Restaurant review: Texas de Brazil

From the February 14, 2013 edition

Overheard in Texas de Brazil: “Absolutely not, I cannot swallow another bite. I’ve eaten so much I might’ve damaged my thorax — and I’m not even sure what that is. Wait. Whaddaya got there … lamb chops?”

Without identifying that pathetic glutton (of course it’s me) this is my way of saying that, though Texas de Brazil might sound geographically confused, it knows what it’s doing when it comes to “churrascaria”-style food (I’ll get to its service later). In other words, for rabid carnivores, this all-you-can-eat meat-a-thon is worth the occasional $42 splurge.

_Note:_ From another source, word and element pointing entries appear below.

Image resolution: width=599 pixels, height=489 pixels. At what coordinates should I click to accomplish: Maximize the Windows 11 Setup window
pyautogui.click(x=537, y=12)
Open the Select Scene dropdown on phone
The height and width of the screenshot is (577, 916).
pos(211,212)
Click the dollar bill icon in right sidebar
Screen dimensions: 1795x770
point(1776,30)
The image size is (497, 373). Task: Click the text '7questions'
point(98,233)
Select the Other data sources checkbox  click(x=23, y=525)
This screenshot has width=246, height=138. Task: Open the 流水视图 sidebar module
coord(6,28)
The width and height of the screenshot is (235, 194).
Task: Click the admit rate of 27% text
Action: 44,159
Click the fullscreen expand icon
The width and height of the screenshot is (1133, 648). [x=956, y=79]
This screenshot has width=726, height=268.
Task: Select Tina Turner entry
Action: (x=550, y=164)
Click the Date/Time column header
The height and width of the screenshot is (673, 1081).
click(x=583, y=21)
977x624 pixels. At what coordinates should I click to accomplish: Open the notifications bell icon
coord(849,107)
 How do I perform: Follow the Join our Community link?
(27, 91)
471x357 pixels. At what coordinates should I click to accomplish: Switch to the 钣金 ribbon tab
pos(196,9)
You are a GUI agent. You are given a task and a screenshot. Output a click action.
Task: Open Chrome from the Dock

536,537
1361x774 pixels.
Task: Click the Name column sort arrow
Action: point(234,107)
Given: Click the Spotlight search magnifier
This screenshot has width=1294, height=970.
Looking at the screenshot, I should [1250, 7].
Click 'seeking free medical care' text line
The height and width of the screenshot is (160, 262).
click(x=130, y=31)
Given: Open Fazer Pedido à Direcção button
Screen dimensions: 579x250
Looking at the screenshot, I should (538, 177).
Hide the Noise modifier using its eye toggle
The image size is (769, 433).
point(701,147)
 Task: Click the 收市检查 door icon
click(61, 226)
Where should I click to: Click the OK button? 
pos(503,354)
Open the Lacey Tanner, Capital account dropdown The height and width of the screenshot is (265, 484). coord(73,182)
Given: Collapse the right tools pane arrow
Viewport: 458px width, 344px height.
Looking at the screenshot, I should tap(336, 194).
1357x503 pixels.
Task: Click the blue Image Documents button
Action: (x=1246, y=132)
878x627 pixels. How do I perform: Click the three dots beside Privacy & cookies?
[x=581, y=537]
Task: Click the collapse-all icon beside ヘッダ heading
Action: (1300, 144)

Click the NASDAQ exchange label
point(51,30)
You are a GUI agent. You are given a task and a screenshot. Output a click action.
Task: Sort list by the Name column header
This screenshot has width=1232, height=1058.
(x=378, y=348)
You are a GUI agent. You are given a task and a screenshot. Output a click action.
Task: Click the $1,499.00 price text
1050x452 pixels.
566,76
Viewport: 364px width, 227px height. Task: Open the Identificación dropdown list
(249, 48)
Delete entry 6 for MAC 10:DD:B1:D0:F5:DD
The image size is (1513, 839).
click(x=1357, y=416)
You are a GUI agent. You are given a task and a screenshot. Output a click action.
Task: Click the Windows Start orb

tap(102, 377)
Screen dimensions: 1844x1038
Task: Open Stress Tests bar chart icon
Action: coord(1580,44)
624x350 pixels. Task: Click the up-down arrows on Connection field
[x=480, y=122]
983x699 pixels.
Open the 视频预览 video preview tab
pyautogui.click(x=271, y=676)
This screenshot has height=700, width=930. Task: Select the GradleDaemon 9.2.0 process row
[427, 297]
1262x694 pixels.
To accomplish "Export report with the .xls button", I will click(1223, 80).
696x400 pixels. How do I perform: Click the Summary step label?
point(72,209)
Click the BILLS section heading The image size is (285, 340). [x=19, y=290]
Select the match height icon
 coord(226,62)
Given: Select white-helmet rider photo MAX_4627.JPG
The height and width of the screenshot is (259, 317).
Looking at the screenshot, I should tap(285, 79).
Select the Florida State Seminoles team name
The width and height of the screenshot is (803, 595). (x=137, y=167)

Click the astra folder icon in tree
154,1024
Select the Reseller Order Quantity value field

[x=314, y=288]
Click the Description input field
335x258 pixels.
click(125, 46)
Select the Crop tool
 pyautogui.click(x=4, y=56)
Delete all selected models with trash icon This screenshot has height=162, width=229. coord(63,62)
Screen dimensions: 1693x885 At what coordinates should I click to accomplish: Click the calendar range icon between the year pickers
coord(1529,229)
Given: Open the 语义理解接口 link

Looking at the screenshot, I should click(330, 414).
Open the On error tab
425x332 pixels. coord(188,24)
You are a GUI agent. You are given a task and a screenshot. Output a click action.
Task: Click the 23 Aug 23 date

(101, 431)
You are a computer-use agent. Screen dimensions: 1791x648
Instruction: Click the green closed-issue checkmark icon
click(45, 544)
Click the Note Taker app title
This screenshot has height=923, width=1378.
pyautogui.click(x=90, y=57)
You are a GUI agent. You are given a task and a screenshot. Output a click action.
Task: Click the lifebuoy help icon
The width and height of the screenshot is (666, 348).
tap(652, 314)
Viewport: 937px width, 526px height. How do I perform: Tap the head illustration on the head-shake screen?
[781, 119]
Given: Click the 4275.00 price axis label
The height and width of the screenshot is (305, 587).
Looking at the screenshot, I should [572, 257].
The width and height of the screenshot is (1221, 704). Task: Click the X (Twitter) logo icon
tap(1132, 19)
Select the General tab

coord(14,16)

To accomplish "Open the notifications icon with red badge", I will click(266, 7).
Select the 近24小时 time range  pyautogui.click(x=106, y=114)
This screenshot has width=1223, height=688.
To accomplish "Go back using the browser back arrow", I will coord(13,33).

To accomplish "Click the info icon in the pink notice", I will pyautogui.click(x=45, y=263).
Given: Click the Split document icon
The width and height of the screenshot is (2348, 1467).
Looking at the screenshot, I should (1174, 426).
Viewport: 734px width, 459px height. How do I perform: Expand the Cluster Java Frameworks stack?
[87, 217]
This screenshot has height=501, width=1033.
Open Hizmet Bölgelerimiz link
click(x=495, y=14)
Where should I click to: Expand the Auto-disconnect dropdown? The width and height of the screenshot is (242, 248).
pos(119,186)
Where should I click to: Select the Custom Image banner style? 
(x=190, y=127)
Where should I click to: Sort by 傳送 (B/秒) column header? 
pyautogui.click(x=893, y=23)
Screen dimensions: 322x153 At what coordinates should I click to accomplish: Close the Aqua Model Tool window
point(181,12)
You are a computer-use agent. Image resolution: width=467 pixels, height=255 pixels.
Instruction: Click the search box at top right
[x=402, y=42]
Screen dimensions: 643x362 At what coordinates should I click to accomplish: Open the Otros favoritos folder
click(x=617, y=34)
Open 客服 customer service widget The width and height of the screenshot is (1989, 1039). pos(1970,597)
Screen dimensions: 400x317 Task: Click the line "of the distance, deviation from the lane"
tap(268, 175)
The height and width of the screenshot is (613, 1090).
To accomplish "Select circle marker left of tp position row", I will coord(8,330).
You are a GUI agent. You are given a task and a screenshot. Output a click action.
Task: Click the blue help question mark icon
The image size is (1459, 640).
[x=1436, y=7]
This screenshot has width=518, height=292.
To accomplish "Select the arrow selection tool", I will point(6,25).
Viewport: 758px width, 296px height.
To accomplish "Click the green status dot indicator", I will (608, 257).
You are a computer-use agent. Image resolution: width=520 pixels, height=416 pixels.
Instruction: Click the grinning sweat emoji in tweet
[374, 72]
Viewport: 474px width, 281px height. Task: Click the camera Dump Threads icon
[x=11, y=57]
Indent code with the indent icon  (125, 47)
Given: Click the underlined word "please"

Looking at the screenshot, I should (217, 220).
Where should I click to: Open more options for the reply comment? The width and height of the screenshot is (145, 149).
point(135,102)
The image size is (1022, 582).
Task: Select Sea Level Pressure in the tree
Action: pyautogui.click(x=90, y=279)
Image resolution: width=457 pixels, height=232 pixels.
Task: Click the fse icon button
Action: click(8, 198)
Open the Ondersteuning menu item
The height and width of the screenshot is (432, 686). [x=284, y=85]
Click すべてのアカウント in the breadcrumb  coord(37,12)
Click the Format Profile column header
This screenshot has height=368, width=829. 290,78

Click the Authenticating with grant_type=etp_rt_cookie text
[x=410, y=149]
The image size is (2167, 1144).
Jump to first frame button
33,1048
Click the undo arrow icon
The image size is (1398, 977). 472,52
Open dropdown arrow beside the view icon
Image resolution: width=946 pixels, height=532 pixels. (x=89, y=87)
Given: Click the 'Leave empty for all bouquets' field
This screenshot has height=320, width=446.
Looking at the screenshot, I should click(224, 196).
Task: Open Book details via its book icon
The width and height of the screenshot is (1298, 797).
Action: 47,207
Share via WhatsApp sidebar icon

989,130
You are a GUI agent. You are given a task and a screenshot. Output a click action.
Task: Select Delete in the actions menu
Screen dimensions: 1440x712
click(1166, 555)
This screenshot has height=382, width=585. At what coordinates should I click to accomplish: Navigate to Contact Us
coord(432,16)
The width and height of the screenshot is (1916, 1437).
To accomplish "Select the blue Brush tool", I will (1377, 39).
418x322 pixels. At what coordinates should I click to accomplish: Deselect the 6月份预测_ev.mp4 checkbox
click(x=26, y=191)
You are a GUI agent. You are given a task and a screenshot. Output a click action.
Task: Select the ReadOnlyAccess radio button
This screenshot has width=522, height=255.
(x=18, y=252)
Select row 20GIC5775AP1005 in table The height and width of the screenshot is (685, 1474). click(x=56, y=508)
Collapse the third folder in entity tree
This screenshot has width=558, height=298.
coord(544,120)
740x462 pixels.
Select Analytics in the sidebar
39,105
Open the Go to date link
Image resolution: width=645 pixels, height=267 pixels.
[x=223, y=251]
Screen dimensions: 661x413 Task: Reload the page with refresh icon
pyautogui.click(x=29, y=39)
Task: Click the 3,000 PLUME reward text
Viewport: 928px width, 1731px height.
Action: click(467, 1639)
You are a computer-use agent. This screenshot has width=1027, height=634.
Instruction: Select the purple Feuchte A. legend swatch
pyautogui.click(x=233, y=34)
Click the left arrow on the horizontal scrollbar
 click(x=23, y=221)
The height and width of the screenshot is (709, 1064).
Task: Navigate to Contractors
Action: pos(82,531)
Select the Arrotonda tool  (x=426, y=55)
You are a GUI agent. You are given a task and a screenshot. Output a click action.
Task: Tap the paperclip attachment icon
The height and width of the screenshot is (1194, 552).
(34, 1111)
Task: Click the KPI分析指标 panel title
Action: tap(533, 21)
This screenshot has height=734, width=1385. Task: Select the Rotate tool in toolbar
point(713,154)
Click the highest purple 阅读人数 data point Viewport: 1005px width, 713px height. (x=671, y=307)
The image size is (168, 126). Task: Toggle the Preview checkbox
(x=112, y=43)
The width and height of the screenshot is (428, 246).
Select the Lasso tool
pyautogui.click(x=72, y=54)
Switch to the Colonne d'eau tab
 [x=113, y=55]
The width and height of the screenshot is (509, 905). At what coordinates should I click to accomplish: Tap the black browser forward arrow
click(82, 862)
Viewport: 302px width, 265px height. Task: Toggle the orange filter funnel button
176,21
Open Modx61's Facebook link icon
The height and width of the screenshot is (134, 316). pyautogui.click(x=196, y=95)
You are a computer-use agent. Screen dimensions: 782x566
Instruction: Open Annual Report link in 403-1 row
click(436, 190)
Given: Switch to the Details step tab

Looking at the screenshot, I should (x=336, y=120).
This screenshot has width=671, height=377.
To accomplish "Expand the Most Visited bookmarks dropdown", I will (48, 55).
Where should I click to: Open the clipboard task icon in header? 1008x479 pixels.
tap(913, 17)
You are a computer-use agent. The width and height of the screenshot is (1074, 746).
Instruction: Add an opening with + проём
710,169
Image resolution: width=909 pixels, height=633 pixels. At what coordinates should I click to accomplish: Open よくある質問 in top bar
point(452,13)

Open since mid-January, the Easton branch of this Dallas-based chain obviously celebrates excess. Replacing the old Martini Park, it’s a manly and handsome place that’s huge and roomy underneath what I’d call a medium-rare colored ceiling. The contemporary space also sports a splashy bar, what look like gigantic, mutant red bamboo stalks plus an almost comically enormous flower arrangement above a 50-item (or more) buffet. By the way, that well-tended spread of fresh and good-quality snacks and salads is an early indicator this place is a winner.

Less winning is the unexciting wine list, so do what I did and ask for a caipirinha ($7.50, think Brazilian margarita) that’s “easy on the sweetness.” What you’ll get is a refreshing and delicious cocktail bursting with fresh lime juice. OK, onto the feedbag!

Though the salad bar’s nice, don’t go nuts on it because you’ve got an impressive caravan of meat to buzzsaw through. But you might prep your palate with olives, cornichons and roasted peppers; a citrusy and herby Israeli couscous salad; hearts of romaine with a zingy, salsa-like “Brazilian vinaigrette”; soupy and pleasing feijoada (multi-meat-flavored black beans); zesty marinated shrimp; and — to warm up for the oncoming grilled onslaught — a slew of smoked treats, like caper-topped salmon, oregano-speckled provolone and prosciutto.

Now it’s time to rip into the skillfully rock-salted and sear-crusted meat-fest that makes Texas de Brazil visits a “paleo” thrill-ride. Every juicy slice I attacked scored pretty high (try ’em with the properly garlicky chimichurri sauce); hell, the tender and juicy filet mignon alone was almost worth the price of admission — and I’m not even a huge filet fan. Also swell were killer leg of lamb; especially flavorful “picanha” (a top sirloin cut that’s a Brazilian favorite) and flank steak; thick and bacon-y (if semi-chewy) ribs; bacon-wrapped chicken breast hunks that could pass for pork; casing-popping sausages; and those melt-in-your-mouth baby lamb chops that shoved me over the top. Oh, and I haven’t even talked about the table-delivered real garlic mashers, crispy cinnamon-scented fried bananas and cheese rolls used to periodically reset your taste buds — or hot buffet items like rich au gratin potatoes, marsala-sauced mushrooms and ... well, you get the idea.

On a closing note, complaining about over-attentive service might sound bogus, but the constant hovering and, “Is everything OK!” and “Can I refill your water glass!” questions I experienced made an already busy meal — what with those roving meat-slicing dudes — even less relaxing. In fact my dining partner said she felt like she was under interrogation at times. So yes, refill my water glass — I’m eating a ton of (deliciously) salty meat — but please, do so with less ceremony. I mean, I genuinely appreciate the effort, but turning tableside visitations down a notch would make dinner at definitely worthy Texas de Brazil even better.